**Task brief:** Give back the entries below verbatim.

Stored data

- - - - -

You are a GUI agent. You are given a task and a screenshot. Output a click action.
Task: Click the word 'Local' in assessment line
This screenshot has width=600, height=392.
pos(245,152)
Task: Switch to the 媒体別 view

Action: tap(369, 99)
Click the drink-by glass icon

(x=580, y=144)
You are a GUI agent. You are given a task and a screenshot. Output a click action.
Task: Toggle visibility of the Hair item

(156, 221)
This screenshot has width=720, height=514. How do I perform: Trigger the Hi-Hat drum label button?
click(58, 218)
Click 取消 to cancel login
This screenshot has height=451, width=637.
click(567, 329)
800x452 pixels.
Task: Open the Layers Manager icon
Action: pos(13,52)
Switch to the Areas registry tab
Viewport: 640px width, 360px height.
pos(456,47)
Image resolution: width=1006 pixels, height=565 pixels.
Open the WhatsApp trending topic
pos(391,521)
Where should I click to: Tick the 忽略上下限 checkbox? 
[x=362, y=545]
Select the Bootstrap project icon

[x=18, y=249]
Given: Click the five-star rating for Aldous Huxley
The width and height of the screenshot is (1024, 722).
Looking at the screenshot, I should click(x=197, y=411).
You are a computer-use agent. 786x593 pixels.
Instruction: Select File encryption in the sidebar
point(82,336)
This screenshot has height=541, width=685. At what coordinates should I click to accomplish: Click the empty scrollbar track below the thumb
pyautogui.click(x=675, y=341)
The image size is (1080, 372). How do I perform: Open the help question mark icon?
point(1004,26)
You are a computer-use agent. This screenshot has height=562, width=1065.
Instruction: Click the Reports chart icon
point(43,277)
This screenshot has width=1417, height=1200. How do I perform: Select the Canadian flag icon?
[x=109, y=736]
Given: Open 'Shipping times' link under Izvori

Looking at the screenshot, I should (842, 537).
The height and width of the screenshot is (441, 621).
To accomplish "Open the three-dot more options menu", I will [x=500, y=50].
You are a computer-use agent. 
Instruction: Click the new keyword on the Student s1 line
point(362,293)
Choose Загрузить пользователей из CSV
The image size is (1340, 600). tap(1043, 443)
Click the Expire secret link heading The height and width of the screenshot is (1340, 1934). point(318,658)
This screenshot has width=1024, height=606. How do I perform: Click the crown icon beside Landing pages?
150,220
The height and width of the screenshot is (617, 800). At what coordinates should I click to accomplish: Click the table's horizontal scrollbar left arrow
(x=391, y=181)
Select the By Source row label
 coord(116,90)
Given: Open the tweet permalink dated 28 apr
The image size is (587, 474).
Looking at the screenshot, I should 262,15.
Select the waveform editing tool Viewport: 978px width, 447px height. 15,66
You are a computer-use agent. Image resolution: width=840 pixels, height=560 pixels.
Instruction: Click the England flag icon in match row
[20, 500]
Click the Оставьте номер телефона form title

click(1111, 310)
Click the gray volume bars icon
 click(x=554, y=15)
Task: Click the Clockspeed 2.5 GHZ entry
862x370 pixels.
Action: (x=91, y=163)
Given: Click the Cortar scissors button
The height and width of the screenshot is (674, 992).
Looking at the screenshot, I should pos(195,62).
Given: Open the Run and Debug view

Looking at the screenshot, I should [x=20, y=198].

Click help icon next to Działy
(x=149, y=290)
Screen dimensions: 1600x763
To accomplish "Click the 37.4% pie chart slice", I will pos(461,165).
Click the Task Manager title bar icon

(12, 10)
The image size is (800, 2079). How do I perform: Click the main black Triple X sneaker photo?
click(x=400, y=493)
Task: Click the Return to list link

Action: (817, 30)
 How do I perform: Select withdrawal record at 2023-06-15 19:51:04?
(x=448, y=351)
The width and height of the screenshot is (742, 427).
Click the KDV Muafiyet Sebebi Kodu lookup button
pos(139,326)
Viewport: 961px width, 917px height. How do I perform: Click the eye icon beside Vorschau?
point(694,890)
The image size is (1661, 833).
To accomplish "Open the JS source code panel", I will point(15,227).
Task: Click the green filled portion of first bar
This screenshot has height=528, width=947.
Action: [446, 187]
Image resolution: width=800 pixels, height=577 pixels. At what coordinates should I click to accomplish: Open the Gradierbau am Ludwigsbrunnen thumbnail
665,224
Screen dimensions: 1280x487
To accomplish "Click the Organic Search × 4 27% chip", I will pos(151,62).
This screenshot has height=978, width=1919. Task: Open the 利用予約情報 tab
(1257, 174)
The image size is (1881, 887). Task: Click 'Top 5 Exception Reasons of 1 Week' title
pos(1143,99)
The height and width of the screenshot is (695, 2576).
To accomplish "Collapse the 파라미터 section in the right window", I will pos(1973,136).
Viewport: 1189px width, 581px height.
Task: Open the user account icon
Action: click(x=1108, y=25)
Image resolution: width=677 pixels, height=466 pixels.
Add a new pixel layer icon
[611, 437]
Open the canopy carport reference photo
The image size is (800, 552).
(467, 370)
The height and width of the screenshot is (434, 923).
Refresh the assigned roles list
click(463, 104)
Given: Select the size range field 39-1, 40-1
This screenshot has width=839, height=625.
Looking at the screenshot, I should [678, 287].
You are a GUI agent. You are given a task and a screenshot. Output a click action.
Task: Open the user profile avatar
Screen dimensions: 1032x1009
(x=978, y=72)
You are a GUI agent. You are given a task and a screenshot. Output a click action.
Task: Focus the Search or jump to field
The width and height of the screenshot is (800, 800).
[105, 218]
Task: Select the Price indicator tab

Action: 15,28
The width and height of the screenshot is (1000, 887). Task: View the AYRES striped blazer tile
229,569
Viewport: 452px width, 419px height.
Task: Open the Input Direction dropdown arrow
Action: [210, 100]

- - - - -

**Solution to the exercise:**
You are a GUI agent. You are given a task and a screenshot. Output a click action.
Task: Click the word 'Local' in assessment line
This screenshot has width=600, height=392.
pos(245,152)
Task: Switch to the 媒体別 view

Action: tap(369, 99)
Click the drink-by glass icon

(x=580, y=144)
You are a GUI agent. You are given a task and a screenshot. Output a click action.
Task: Toggle visibility of the Hair item

(156, 221)
This screenshot has width=720, height=514. How do I perform: Trigger the Hi-Hat drum label button?
click(58, 218)
Click 取消 to cancel login
This screenshot has height=451, width=637.
click(567, 329)
800x452 pixels.
Task: Open the Layers Manager icon
Action: pos(13,52)
Switch to the Areas registry tab
Viewport: 640px width, 360px height.
pos(456,47)
Image resolution: width=1006 pixels, height=565 pixels.
Open the WhatsApp trending topic
pos(391,521)
Where should I click to: Tick the 忽略上下限 checkbox? 
[x=362, y=545]
Select the Bootstrap project icon

[x=18, y=249]
Given: Click the five-star rating for Aldous Huxley
The width and height of the screenshot is (1024, 722).
Looking at the screenshot, I should click(x=197, y=411).
You are a computer-use agent. 786x593 pixels.
Instruction: Select File encryption in the sidebar
point(82,336)
This screenshot has height=541, width=685. At what coordinates should I click to accomplish: Click the empty scrollbar track below the thumb
pyautogui.click(x=675, y=341)
The image size is (1080, 372). How do I perform: Open the help question mark icon?
point(1004,26)
You are a computer-use agent. This screenshot has height=562, width=1065.
Instruction: Click the Reports chart icon
point(43,277)
This screenshot has width=1417, height=1200. How do I perform: Select the Canadian flag icon?
[x=109, y=736]
Given: Open 'Shipping times' link under Izvori

Looking at the screenshot, I should (842, 537).
The height and width of the screenshot is (441, 621).
To accomplish "Open the three-dot more options menu", I will [x=500, y=50].
You are a computer-use agent. 
Instruction: Click the new keyword on the Student s1 line
point(362,293)
Choose Загрузить пользователей из CSV
The image size is (1340, 600). tap(1043, 443)
Click the Expire secret link heading The height and width of the screenshot is (1340, 1934). point(318,658)
This screenshot has width=1024, height=606. How do I perform: Click the crown icon beside Landing pages?
150,220
The height and width of the screenshot is (617, 800). At what coordinates should I click to accomplish: Click the table's horizontal scrollbar left arrow
(x=391, y=181)
Select the By Source row label
 coord(116,90)
Given: Open the tweet permalink dated 28 apr
The image size is (587, 474).
Looking at the screenshot, I should 262,15.
Select the waveform editing tool Viewport: 978px width, 447px height. 15,66
You are a computer-use agent. Image resolution: width=840 pixels, height=560 pixels.
Instruction: Click the England flag icon in match row
[20, 500]
Click the Оставьте номер телефона form title

click(1111, 310)
Click the gray volume bars icon
 click(x=554, y=15)
Task: Click the Clockspeed 2.5 GHZ entry
862x370 pixels.
Action: (x=91, y=163)
Given: Click the Cortar scissors button
The height and width of the screenshot is (674, 992).
Looking at the screenshot, I should pos(195,62).
Given: Open the Run and Debug view

Looking at the screenshot, I should [x=20, y=198].

Click help icon next to Działy
(x=149, y=290)
Screen dimensions: 1600x763
To accomplish "Click the 37.4% pie chart slice", I will pos(461,165).
Click the Task Manager title bar icon

(12, 10)
The image size is (800, 2079). How do I perform: Click the main black Triple X sneaker photo?
click(x=400, y=493)
Task: Click the Return to list link

Action: (817, 30)
 How do I perform: Select withdrawal record at 2023-06-15 19:51:04?
(x=448, y=351)
The width and height of the screenshot is (742, 427).
Click the KDV Muafiyet Sebebi Kodu lookup button
pos(139,326)
Viewport: 961px width, 917px height. How do I perform: Click the eye icon beside Vorschau?
point(694,890)
The image size is (1661, 833).
To accomplish "Open the JS source code panel", I will point(15,227).
Task: Click the green filled portion of first bar
This screenshot has height=528, width=947.
Action: [446, 187]
Image resolution: width=800 pixels, height=577 pixels. At what coordinates should I click to accomplish: Open the Gradierbau am Ludwigsbrunnen thumbnail
665,224
Screen dimensions: 1280x487
To accomplish "Click the Organic Search × 4 27% chip", I will pos(151,62).
This screenshot has height=978, width=1919. Task: Open the 利用予約情報 tab
(1257, 174)
The image size is (1881, 887). Task: Click 'Top 5 Exception Reasons of 1 Week' title
pos(1143,99)
The height and width of the screenshot is (695, 2576).
To accomplish "Collapse the 파라미터 section in the right window", I will pos(1973,136).
Viewport: 1189px width, 581px height.
Task: Open the user account icon
Action: click(x=1108, y=25)
Image resolution: width=677 pixels, height=466 pixels.
Add a new pixel layer icon
[611, 437]
Open the canopy carport reference photo
The image size is (800, 552).
(467, 370)
The height and width of the screenshot is (434, 923).
Refresh the assigned roles list
click(463, 104)
Given: Select the size range field 39-1, 40-1
This screenshot has width=839, height=625.
Looking at the screenshot, I should [678, 287].
You are a GUI agent. You are given a task and a screenshot. Output a click action.
Task: Open the user profile avatar
Screen dimensions: 1032x1009
(x=978, y=72)
You are a GUI agent. You are given a task and a screenshot. Output a click action.
Task: Focus the Search or jump to field
The width and height of the screenshot is (800, 800).
[105, 218]
Task: Select the Price indicator tab

Action: 15,28
The width and height of the screenshot is (1000, 887). Task: View the AYRES striped blazer tile
229,569
Viewport: 452px width, 419px height.
Task: Open the Input Direction dropdown arrow
Action: [210, 100]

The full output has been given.